The United States on Thursday imposed a broad array of sanctions on Russia to punish it for alleged interference in the US election, cyber-hacking, bullying Ukraine and other "malign" acts.
The measures blacklisted Russian companies, expelled Russian diplomats and placed limits on the Russian sovereign debt market.
More penalties could come, although Washington did not want to escalate matters, the Biden administration said.
Moscow reacted angrily, saying this dangerously raised the temperature between the two countries. It summoned the US ambassador for what it said would be a tough conversation.
Among the actions, President Joe Biden issue an executive order authorizing the US government to sanction any sector of the Russian economy and used it to restrict Russia's ability to issue sovereign debt to punish Moscow for interfering in the 2020 US election.
Biden barred US financial institutions from taking part in the primary market for rouble-denominated Russian sovereign bonds from June 14.

----

To do: Carry on the article about the US sanctions on Russia, beginning after its final sentence. The data below this point is from a different source.

Data excerpt:
----

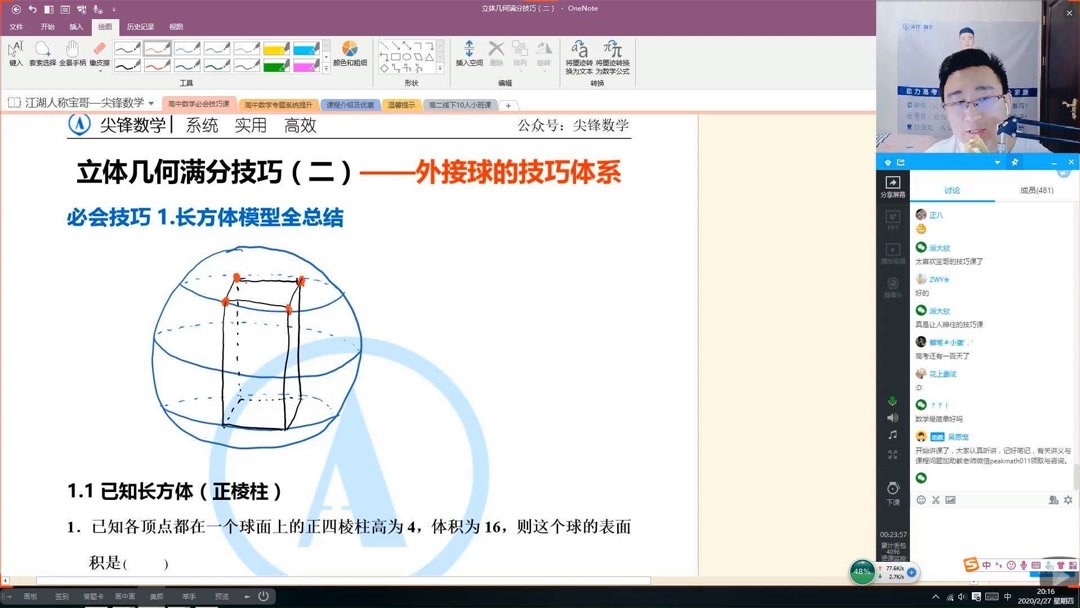Viewport: 1080px width, 608px height.
Task: Open the emoji picker in the chat box
Action: click(x=919, y=499)
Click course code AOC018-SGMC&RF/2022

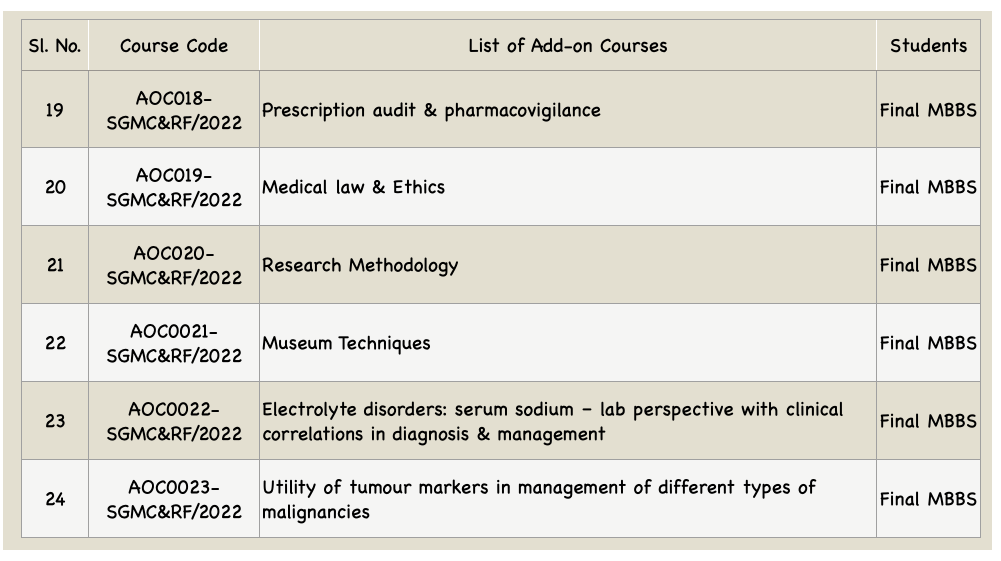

----

Response to this task:
The US Treasury also blacklisted 32 entities and individuals which it said had carried out Russian government-directed attempts to influence the 2020 US presidential election and other "acts of disinformation and interference".
In concert with the European Union, Britain, Australia and Canada, the Treasury also sanctioned eight individuals associated with Russia's ongoing occupation and repression in Crimea, which Russia annexed from Ukraine in 2014.
The Kremlin, speaking ahead of the publication of the executive order, said the sanctions would reduce the chances of a summit between Biden and President Vladimir Putin taking place.
Russia's foreign ministry spokeswoman said Moscow would respond to the sanctions in the near future.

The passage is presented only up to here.